Let $G=P \ltimes H$ be a non-nilpotent group, where $N_G(P)=P=Q_8$ and $H \cong \Bbb{Z}_q \times \Bbb{Z}_q$, ($q$ is a prime number). If $P$ acts irreducibly on $H$, then why the action is faithful?
I said that, suppose contrary that $C_P(H) \neq 1$. Thus $\langle x \rangle \leq Z(G)$, where $|x|=2$. I dont know how we get a contradiction. Also i seen this page https://groupprops.subwiki.org/wiki/Faithful_irreducible_representation_of_quaternion_group in here, the irreducible peresentation of Q_8 is faithful, but i dont know why this holds.
Edit: Because $G$ was assumed not to be nilpotent, we must have $q\neq2$. For the same reason we can rule out the possibility that the product is direct, i.e. we can assume that $C_P(H)$ is a proper subgroup of $P$.

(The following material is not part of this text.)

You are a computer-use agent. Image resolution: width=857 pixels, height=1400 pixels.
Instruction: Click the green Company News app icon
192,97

Assume that the action is not faithful. Then $C_P(H)$ is a non-trivial normal subgroup of $Q_8$. This means that $K=P/C_P(H)$ is either cyclic of order two or the Klein four. So every non-trivial element of $K$ is of order two, and any two such elements commute.
The action of every element of $K$, when viewed as a $2\times2$ matrix over $\Bbb{Z}_q$, is diagonalizable. Because they commute, they are simultaneously diagonalizable. Therefore, with respect to a carefully chosen basis, $K$ consists of diagonal matrices. Therefore the action of $K$, hence of $P$, on $H$ is not irreducible.

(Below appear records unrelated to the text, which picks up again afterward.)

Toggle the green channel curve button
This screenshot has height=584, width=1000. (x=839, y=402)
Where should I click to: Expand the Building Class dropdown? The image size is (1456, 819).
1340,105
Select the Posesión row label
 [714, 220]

The above needed a bit of linear algebra: i) over a field of characteristic $\neq2$ a matrix of order two is diagonalizable, and ii) a commuting set of diagnolizable matrices is simultaneously diagonalizable. Recapping these bits to the extent required here.
If all the elements of $K$ act on $H$ as scalars, then any subgroup of $H$ is stable under the action of $P$ violating irreducibility. So we can assume that there exists an element $z\in K$ that does not act as a scalar on $H$. Necessarily $z$ has order two.

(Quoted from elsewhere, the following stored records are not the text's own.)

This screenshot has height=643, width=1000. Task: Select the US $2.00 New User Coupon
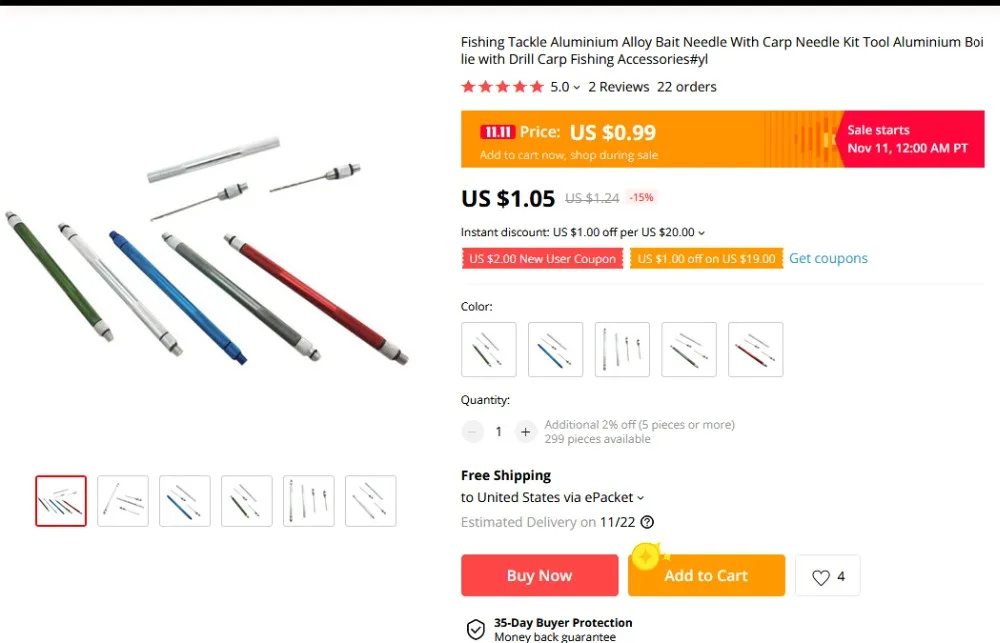pyautogui.click(x=543, y=259)
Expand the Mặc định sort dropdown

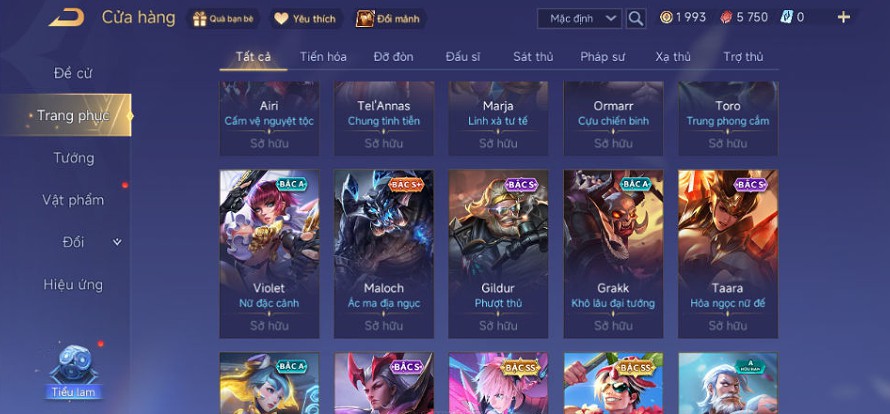click(580, 18)
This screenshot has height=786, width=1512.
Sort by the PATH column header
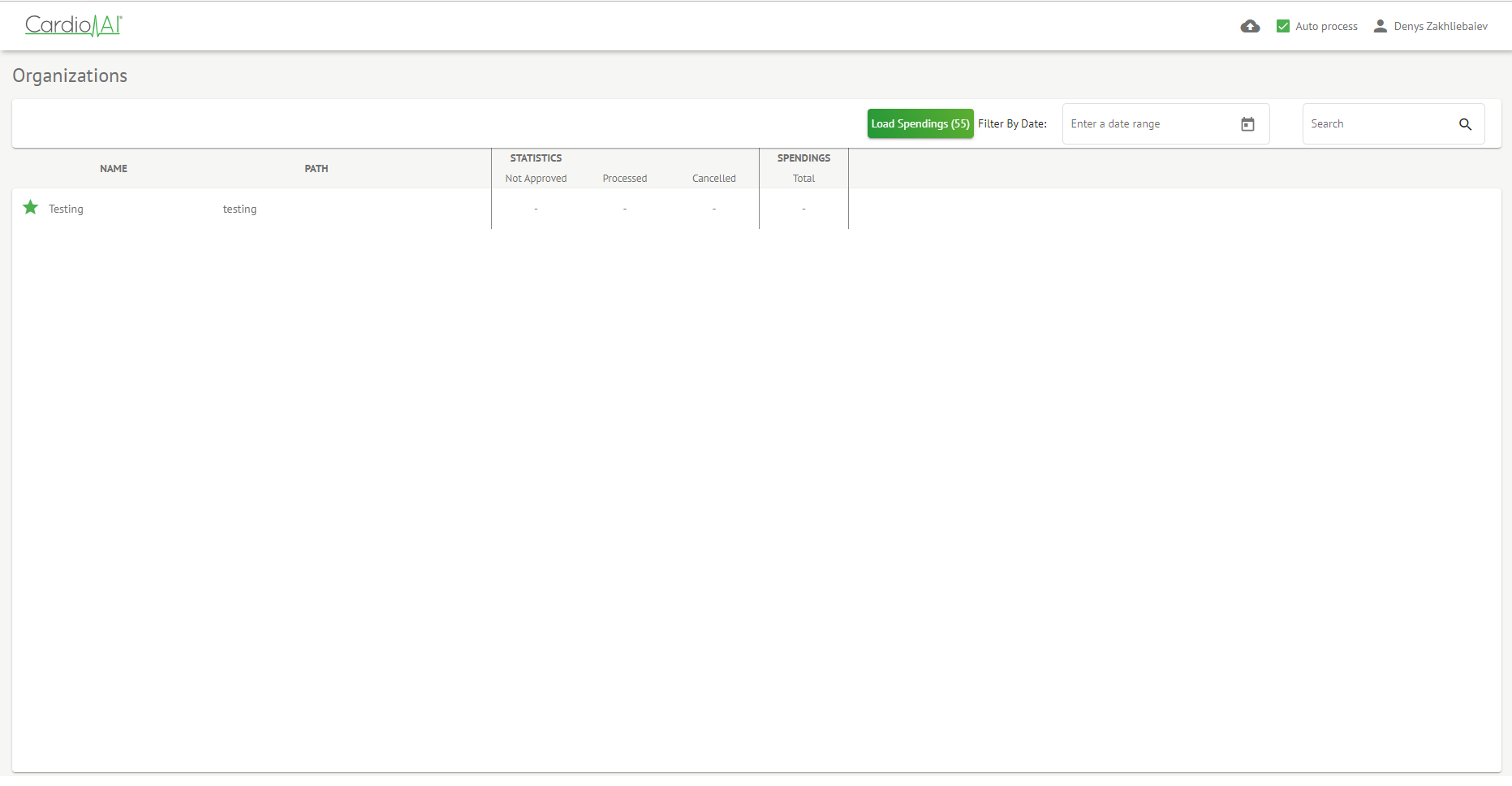click(x=317, y=169)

For every element of $h\in H$ we have $$h=\frac12(h+z\cdot h)+\frac12(h-z\cdot h).\qquad(*)$$ Let $$H^+=\{\dfrac12(h+z\cdot h)\mid h\in H\}\quad\text{and}\quad H^-=\{\dfrac12(h-z\cdot h)\mid h\in H\}.$$ Clearly $H^+$ and $H^-$ are subgroups of $H$. By $(*)$ we have $H=H^+\oplus H^-$. Furthermore, $z\cdot u=u$ (resp. $z\cdot u=-u$) for all $u\in H^+$ (resp. for all $u\in H^-$). So $z$ acts as scalar $+1$ on $H^+$ and as $-1$ on $H^-$. By our assumption both $H^+$ and $H^-$ must be non-trivial.
For any $k\in K$ we have $kz=zk$. If $u\in H^+$, then $$ z\cdot(k\cdot u)=k\cdot(z\cdot u)=k\cdot u $$ implying that $k\cdot u\in H^+$. Therefore $H^+$ is stable under the action of $K$ violating irreducibility.